Closed lauradoepker closed 7 years ago
It shouldn't be doing this as far as I know. Can you point to some specific examples? If the sequence names are truncated, the corresponding links would likely be broken; Is that something you're seeing?
This might be because of Phylip trimming sequence names? There is trimming going on elsewhere (for the seeds, right?), but that ends up getting reversed. It's possible we just need to add reversal or some other more general coding scheme to get around the limitation. Thoughts @WSDeWitt?
@lauranoges I'm guessing you're back from your trip? Would you mind taking a look at this again to see if you can find any specific examples of this?
I just looked through stoat:5002 and I can no longer find any examples, so let's close this issue. Sorry to cause a fuss! @metasoarous
@lauranoges No worries! It may have a been an older version of the code messing things up. Better to raise the issue and check than let the bugs sneak under the rug :-)

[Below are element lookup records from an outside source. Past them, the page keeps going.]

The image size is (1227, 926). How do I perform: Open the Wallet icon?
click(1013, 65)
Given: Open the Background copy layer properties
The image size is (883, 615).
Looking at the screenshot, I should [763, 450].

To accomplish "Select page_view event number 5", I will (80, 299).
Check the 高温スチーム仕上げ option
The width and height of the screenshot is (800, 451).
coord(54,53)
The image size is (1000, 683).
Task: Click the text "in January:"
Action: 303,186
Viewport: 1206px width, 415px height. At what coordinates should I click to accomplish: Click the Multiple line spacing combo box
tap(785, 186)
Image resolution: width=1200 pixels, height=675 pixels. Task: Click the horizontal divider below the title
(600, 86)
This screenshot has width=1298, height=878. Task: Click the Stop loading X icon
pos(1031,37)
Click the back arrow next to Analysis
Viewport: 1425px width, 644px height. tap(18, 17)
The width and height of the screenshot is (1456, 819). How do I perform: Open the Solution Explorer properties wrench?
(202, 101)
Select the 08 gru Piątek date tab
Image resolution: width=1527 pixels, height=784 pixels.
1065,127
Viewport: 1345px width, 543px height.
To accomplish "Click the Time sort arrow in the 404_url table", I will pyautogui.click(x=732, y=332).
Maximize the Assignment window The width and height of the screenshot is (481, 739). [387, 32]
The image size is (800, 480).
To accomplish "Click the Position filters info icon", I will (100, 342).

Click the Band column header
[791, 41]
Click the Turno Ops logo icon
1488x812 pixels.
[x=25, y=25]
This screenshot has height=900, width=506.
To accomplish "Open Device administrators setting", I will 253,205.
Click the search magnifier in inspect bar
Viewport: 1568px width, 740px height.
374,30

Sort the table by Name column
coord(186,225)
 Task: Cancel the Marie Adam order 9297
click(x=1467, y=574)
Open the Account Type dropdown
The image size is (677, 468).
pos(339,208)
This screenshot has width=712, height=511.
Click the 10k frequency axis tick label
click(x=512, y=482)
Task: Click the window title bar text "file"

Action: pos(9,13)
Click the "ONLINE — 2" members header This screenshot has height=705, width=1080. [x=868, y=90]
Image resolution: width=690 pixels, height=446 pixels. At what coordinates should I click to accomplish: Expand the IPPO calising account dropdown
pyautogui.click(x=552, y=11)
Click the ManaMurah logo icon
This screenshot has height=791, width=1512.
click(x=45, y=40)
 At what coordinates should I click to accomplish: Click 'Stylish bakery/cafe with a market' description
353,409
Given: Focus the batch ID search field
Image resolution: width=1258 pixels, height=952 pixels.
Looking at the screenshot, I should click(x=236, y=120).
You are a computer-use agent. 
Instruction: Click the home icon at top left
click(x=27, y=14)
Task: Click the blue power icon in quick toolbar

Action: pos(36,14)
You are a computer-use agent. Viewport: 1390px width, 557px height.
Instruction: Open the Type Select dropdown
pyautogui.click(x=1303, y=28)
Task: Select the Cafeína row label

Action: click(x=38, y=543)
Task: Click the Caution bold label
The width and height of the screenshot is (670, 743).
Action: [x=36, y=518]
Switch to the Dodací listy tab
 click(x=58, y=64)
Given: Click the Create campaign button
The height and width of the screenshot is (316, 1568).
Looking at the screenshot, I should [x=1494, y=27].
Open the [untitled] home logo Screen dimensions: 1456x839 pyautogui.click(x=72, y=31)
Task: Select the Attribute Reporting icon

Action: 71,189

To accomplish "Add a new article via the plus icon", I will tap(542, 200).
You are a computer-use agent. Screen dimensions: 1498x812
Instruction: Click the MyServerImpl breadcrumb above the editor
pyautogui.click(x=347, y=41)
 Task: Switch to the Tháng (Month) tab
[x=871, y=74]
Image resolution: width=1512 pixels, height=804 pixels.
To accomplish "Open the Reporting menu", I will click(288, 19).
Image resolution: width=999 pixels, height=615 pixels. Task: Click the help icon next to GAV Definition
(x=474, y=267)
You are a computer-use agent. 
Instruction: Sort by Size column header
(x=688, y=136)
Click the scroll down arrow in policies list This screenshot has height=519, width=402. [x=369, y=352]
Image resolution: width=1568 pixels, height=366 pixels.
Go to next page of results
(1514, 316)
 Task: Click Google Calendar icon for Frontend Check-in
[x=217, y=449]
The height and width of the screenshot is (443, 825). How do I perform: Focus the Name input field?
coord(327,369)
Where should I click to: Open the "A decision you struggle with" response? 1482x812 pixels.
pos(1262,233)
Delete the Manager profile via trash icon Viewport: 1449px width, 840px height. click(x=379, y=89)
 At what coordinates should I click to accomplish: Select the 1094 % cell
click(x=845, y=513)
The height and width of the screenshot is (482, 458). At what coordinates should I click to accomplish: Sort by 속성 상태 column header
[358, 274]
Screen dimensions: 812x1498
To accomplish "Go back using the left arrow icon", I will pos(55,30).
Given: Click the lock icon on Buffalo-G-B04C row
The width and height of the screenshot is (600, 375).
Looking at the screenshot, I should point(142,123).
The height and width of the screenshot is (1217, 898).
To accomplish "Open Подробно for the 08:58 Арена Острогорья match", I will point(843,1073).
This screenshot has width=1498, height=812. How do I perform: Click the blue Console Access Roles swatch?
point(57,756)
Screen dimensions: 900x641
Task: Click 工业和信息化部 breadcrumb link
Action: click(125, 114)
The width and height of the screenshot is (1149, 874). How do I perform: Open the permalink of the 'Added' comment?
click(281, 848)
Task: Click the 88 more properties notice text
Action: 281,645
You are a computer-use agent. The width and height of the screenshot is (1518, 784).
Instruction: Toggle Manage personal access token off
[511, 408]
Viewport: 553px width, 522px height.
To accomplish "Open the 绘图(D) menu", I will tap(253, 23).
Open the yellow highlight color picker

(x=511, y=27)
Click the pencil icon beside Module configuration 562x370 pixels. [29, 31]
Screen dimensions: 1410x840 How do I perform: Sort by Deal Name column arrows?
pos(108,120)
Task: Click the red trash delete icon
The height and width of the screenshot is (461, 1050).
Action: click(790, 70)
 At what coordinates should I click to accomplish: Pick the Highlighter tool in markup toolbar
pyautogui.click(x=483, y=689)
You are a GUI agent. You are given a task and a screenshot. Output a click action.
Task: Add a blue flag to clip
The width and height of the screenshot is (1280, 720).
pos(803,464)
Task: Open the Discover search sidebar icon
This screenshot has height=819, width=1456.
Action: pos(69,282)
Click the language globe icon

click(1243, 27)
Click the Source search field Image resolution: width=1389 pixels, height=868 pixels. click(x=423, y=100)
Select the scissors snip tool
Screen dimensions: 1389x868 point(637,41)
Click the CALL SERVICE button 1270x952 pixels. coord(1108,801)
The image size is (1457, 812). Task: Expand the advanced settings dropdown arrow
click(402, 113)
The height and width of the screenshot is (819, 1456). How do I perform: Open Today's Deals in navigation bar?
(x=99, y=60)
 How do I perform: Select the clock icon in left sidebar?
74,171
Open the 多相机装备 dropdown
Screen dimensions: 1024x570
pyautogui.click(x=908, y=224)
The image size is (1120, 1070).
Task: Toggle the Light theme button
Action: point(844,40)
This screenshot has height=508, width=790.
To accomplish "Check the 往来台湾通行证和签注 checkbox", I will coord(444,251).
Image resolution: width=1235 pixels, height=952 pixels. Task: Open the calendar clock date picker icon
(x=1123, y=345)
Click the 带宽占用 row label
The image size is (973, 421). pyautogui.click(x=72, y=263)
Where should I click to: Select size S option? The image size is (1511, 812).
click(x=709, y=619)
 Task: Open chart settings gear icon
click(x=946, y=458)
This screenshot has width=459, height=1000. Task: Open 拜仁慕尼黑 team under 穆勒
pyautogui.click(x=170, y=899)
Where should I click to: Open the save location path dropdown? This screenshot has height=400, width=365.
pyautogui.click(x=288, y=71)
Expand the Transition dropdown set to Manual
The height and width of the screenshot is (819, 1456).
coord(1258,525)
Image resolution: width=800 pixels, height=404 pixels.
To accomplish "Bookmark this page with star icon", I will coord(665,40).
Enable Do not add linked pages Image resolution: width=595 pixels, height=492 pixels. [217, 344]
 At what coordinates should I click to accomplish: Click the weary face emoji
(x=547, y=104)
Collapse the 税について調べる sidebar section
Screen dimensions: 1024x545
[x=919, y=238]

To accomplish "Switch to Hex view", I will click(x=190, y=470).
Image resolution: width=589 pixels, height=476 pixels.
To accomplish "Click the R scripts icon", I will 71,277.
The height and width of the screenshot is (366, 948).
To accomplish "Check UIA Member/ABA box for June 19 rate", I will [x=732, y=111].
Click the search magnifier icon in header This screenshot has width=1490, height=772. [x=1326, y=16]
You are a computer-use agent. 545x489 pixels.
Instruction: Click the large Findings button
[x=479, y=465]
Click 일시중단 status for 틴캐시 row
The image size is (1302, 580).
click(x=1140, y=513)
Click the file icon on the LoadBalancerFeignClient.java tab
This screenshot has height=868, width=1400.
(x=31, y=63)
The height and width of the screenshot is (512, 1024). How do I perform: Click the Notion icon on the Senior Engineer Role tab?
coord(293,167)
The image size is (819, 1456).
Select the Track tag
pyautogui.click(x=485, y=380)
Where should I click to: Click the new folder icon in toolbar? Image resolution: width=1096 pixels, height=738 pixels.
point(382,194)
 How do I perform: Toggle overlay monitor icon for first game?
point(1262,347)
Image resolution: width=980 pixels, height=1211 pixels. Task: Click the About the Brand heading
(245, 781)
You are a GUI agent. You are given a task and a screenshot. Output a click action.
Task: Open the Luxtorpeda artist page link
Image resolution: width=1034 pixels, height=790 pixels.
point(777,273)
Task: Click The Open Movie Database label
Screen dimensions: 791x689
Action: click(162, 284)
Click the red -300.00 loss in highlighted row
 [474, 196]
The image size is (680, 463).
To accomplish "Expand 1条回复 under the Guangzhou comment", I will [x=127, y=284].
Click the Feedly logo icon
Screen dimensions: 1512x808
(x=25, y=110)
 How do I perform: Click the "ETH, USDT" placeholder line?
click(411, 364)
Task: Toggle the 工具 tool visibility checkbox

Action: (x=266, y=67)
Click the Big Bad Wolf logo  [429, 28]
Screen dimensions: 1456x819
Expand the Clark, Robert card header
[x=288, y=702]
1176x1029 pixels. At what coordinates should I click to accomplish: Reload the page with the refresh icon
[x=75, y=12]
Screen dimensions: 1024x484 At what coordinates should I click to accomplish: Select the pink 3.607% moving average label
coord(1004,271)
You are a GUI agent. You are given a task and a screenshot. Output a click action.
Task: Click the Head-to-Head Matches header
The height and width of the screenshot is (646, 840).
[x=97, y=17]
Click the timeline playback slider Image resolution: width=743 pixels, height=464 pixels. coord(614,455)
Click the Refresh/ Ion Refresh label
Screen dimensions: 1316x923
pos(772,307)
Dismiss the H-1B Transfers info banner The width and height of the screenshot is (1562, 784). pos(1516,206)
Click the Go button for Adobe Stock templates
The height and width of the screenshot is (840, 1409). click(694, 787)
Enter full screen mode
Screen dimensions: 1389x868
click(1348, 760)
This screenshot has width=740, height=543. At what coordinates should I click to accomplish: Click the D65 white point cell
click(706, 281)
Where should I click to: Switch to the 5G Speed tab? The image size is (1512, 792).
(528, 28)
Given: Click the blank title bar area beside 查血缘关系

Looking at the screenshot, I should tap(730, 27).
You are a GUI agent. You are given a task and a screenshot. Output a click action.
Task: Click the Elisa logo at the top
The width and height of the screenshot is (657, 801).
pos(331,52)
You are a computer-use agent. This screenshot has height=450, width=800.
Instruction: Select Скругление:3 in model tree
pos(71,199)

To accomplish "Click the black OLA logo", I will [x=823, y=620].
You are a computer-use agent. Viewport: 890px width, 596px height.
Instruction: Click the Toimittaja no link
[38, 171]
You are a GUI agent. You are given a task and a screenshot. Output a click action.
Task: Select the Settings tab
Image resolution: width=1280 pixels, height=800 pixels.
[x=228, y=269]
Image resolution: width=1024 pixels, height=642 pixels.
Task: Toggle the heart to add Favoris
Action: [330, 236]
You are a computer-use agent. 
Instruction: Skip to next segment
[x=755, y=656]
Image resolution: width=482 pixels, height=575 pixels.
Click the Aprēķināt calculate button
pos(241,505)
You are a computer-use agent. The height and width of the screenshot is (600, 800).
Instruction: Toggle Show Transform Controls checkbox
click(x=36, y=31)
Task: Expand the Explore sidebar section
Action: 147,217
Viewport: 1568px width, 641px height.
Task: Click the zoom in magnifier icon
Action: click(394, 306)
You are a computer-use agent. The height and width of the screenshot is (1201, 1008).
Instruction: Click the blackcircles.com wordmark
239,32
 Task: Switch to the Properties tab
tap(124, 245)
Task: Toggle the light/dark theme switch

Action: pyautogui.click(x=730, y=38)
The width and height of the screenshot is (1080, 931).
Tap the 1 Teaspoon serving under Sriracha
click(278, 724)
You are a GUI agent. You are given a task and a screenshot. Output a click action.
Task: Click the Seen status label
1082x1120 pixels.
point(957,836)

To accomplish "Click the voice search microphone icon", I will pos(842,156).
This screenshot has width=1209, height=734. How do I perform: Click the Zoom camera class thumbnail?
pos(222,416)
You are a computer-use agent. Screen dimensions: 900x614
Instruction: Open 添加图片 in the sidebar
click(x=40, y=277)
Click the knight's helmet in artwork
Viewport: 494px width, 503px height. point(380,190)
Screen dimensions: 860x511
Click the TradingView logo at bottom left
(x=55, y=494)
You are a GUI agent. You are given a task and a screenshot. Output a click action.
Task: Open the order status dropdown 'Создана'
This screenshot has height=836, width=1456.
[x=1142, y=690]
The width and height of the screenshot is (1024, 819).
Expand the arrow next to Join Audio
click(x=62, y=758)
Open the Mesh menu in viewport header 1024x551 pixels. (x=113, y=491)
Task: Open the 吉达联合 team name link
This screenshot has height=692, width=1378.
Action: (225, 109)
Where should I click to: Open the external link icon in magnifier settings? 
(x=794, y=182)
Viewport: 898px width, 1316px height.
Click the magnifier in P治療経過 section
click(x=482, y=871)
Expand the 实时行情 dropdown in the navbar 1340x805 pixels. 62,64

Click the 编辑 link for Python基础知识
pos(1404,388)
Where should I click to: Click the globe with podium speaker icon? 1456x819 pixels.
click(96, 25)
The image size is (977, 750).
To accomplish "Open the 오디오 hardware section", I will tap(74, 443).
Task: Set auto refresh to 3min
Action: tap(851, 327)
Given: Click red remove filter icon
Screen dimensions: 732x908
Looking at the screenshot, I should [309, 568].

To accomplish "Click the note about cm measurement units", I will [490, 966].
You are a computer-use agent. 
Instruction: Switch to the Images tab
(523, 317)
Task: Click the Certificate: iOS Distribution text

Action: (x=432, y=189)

@lauranoges It looks like when seed sequences cluster together, the stuff Will wrote to fix up the sequence names only fixes the "main" seed sequence. So the other seed sequence name does come out the other end trimmed. This is thwarting some of my work on #99, and prompted a push on #149, but unfortunately, neither of the alternatives we looked at in #149 seem to be panning out well. Not sure yet whether I'm going to patch up over this downstream of dnaml/dnapars for #99 specifically or fix this once and for all at the source, but in any case, this issue should be reopened.
Hi @metasoarous, I think the leaf names are abbreviated on the trees, maybe so that the mf %s can be there too? Anyway, when I try to find the original sequence for a given sequence number, it turns out that it doesn't exist as-is... but there are longer sequence names that include the leaf name that do exist. Did I explain the problem well enough?
Just curious if you're aware of this. Not a current problem for us, but should be considered for future platforms.